Tom Conti takes time away from rehearsals of Romantic Comedy – showing at Theatre Royal Brighton soon – to talk to Andrew Kay

Tom Conti
You’ve had an extraordinary career as an actor, but you actually started to train as a musician pianist…

That’s what I wanted to do, yes.

What made you change?
A sign in the music college said ‘College of Drama’ and I thought, what’s that about? I’d done stuff in school – even a bit of amateur dramatics in Glasgow. I went in and talked to this really nice lady and it just sounded really interesting. It’s odd but that’s what happened.

So it was a whim?
Almost, but not quite. It also could have been laziness because music is a very hard life. So is theatre, but it is a hard life in a different way.

Did you think that long periods of rehearsal, touring, living in digs, endless nights in the West End, getting home at midnight, and all the worries of not working would be easier?
No, but the world is full of pianists.

There were indications that you were, perhaps, going to be a piano prodigy…
Oh, Christ, no – that is just legend. I still play, but badly. I was probably better when I was nine.

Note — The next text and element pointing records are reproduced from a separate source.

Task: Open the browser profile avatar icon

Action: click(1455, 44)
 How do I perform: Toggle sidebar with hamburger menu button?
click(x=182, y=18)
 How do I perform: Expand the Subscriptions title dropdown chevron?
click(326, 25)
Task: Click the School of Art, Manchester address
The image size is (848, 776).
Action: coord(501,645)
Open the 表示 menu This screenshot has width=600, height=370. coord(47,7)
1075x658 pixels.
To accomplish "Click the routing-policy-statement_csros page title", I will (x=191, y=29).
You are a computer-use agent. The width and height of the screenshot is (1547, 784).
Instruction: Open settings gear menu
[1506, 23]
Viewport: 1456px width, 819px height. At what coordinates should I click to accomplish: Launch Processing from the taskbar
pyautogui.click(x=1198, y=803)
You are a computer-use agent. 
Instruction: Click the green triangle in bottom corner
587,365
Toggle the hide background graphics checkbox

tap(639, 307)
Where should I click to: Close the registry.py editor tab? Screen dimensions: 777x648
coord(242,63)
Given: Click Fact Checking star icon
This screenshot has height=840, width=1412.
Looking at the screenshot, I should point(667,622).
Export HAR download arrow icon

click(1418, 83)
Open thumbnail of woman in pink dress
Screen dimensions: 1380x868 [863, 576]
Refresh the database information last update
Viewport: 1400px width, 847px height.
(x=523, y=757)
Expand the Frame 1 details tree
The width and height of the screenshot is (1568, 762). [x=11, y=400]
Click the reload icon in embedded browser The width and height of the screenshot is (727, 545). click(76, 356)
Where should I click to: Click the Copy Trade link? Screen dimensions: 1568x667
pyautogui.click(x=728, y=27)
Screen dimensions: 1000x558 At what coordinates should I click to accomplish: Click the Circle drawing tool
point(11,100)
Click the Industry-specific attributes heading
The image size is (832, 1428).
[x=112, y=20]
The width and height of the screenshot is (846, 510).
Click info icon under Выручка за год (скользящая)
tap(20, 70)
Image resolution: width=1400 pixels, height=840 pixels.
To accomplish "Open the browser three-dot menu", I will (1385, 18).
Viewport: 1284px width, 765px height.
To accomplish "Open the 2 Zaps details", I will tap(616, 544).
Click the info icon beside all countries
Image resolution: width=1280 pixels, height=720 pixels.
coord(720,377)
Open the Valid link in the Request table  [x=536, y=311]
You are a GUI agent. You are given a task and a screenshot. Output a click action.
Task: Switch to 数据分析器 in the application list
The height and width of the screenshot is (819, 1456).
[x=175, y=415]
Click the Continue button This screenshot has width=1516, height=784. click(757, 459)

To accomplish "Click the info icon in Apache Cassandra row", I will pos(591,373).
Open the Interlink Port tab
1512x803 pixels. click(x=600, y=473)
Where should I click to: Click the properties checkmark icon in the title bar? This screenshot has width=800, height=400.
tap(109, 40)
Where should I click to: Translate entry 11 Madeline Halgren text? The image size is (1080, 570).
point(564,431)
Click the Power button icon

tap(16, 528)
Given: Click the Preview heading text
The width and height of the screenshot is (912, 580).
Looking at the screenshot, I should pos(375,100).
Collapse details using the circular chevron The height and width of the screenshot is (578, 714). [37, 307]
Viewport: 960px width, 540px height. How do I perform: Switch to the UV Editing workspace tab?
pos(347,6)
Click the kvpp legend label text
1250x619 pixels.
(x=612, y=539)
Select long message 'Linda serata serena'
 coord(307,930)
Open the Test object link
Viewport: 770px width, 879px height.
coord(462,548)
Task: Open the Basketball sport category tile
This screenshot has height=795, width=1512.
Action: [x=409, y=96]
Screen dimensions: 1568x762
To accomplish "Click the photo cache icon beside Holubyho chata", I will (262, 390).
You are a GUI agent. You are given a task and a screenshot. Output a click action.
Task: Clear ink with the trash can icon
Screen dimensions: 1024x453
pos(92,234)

When you changed from music to drama school, were your family happy?
This was the 50s and all my friends became lawyers and doctors or accountants – you know, all the normal things – and that’s what they wanted for me too. But my father was Italian, and it was kind of his fault – and my mother too – because they were fond of music. They took me to concerts and the theatre from as soon as I could sit quietly, so it was their fault that this passion for performing arts developed. They were really supportive. But, they would rather I had gone to medical school.